学生時代のノートと違い、書きっぱなしの自己満足で終わってはいけません。取ったメモは議事録や企画書などの形でアウトプットすることが求められます。
聞いた言葉を全部書き留めようとすると、だんだんスピードが追い付かなくなり雑になってしまいます。単語を断片的に書き散らしては、それぞれの情報のつながりが分かりません。「若者の目玉をぶっつぶそうと役員が謀議していた」とも読めてしまうメモでは困ります。
メモの「再現性」とは、他人が見ても議事録を書けるレベルを意味します。そのためのコツを2つ覚えておきましょう。
(1)事前にフォーマットを作っておく
定期的な会議では段取りや議論される項目がある程度決まっているものです。また自分が質問したいこともあるかもしれません。
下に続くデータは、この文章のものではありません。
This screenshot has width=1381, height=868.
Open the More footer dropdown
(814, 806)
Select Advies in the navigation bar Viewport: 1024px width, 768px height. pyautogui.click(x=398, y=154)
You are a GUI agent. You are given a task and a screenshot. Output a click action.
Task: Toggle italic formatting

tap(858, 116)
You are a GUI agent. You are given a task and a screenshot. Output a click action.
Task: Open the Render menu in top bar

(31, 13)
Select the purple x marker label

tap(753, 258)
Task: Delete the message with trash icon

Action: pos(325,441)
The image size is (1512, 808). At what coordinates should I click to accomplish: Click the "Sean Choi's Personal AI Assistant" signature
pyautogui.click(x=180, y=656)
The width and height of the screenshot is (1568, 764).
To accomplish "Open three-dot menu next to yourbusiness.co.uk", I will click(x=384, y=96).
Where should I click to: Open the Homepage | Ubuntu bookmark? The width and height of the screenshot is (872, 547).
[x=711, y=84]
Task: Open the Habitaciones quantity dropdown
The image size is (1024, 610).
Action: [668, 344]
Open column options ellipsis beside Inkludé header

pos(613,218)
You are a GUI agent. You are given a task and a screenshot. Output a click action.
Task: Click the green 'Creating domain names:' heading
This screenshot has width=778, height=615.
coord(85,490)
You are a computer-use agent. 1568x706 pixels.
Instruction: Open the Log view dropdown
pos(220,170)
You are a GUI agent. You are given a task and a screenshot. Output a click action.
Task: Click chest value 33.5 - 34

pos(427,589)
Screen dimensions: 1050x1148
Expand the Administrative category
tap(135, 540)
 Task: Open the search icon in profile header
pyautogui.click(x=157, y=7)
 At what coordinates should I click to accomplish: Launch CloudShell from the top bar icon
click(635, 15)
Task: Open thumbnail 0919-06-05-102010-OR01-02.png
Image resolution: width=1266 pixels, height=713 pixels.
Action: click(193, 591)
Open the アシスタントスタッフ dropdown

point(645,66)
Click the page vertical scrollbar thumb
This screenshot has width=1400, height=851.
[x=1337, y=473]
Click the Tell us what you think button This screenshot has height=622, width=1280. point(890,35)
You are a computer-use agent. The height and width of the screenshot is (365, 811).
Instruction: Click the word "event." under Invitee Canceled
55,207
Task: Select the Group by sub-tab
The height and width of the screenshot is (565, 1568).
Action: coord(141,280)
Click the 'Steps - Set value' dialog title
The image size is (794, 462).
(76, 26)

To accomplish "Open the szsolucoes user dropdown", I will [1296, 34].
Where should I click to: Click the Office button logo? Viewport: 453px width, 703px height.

ならば、会議が始まる前にそれらを見出しとしてメモ帳に列挙し、解答用紙(フォーマット)を作ってしまえばいいのです。すると書き込むのが格段に楽になる上に、誰が見ても内容を理解できます。
(2)資料を見れば分かることは書かない
素早くメモするためには、書くことと書かないことを判断することが大切です。配布資料に書いてあることや、後で調べれば分かることは書く必要はありません。逆に、話の中に出てきた固有名詞や数字(型番)などは正確に書き留める必要があります。これを書き間違えると、あとで調べることもできなくなるからです。
× 料理番組のタイトル決定! 「家族でくっきんぐ」
○ 簡単ボナペティ 彼女のキッチン 深夜のレストラン ビストロおいどん 三つ星料理ショー 手抜き料理1分クッキング 懐かしのマンマミーア キッチン☆アロハスタイル 秘境の食卓 おしゃべりしながらレンジでチン 魔女の夕食 隣の晩餐
会議や講演のメモが「内容を正しく伝える」のが目的であるのに対し、アイデアを出すブレインストーミングのメモは「ダメな案を出し尽くす」のが目的です。
プロのコピーライターでも、100本も200本もノートにアイデアを書き出してようやく1本のヒットが出るといいます。むしろ紙に書くことによって月並みなアイデアを頭から追い出さないと、光るアイデアは芽を出さないのです。
メモ帳をきれいに使おうなどと思ってはいけません。ダメな案で1冊埋め尽くすくらいの気構えが必要です。